С конца 1960-х гг. в США на государственном уровне стала проводиться в жизнь компенсационная программа утвердительных действий (affirmative actions) или позитивной дискриминации, направленная на устранение последствий расовой дискриминации и дискриминации по половому признаку при приеме на учебу или на работу. «Введение принципа “позитивных мер” требовало от компаний – государственных подрядчиков принятия специальных мер по привлечению, найму и продвижению обладавших необходимой квалификацией представителей групп, ранее подвергавшихся дискриминации.
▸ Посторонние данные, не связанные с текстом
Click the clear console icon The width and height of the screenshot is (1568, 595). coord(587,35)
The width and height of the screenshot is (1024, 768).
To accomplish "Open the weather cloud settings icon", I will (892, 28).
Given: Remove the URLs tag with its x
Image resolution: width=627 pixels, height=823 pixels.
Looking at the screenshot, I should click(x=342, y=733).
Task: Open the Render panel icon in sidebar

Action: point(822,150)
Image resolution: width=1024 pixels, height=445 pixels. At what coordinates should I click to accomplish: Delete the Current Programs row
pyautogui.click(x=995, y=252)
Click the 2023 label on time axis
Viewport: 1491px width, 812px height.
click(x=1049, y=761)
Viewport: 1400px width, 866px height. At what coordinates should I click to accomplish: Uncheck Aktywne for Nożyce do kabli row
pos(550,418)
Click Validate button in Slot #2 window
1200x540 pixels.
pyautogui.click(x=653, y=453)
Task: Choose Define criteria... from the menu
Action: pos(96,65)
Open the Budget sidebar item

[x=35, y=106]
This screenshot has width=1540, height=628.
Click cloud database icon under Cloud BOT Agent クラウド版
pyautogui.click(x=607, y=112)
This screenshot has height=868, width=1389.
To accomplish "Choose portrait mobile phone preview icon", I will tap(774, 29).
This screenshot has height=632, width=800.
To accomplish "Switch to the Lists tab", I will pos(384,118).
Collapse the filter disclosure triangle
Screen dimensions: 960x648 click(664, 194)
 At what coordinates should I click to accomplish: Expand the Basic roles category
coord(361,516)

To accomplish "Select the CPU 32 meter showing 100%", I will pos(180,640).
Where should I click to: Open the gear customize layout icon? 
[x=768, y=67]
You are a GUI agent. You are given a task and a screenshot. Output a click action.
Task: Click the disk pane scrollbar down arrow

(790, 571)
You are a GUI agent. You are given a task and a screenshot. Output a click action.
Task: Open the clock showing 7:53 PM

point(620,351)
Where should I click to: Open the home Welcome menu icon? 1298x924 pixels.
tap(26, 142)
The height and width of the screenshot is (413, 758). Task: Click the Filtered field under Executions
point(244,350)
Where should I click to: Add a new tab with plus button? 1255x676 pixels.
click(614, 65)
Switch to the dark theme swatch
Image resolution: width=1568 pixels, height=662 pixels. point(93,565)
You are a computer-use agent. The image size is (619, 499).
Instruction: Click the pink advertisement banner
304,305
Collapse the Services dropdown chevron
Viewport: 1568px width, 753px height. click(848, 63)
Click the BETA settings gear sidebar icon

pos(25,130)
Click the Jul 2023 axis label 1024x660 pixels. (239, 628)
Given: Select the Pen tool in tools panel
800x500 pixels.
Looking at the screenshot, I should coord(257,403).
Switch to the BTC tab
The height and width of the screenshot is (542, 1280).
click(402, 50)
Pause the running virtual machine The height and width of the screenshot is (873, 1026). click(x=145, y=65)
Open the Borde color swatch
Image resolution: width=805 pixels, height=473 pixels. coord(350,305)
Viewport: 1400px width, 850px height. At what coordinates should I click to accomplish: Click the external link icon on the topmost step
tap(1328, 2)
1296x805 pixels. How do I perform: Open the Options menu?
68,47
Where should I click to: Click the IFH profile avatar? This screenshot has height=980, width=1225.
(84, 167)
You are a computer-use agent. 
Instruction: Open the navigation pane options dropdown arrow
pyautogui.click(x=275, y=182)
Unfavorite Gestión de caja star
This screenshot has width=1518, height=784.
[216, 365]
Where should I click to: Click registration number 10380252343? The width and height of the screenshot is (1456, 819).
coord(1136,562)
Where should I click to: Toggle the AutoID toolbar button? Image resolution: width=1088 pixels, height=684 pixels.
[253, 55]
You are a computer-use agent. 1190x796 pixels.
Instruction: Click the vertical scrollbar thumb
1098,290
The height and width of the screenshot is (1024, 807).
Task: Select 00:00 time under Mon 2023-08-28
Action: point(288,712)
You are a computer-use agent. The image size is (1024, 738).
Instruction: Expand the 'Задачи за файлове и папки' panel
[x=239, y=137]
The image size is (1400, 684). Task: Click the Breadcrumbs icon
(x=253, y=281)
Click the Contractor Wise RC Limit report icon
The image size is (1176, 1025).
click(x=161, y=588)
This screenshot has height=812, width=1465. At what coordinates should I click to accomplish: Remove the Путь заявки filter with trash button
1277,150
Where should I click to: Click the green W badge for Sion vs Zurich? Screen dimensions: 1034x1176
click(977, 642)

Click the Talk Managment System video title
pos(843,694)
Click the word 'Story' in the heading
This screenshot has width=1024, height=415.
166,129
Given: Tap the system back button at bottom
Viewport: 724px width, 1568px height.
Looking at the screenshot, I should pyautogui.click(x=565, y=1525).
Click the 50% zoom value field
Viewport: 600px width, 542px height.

Начавшись (во времена президента Дж. Кеннеди) как временная и ограниченная по своим масштабам мера, она постепенно охватывала все более широкий круг расово-этнических групп, включала в свою орбиту всё новые и новые категории населения. Специальная инструкция Министерства труда 1968 г. определяла “позитивные действия” как систему определенных целей по увеличению найма “негров”, “азиатов”, “американских индейцев”, “испаноязычных” и сроков, устанавливаемых для достижения этих целей».[86] Программа «позитивных действий» получила дальнейшее развитие, ее стали применять не только при найме на работу в частном секторе, но и при приеме в университеты, при подборе преподавателей и государственных служащих.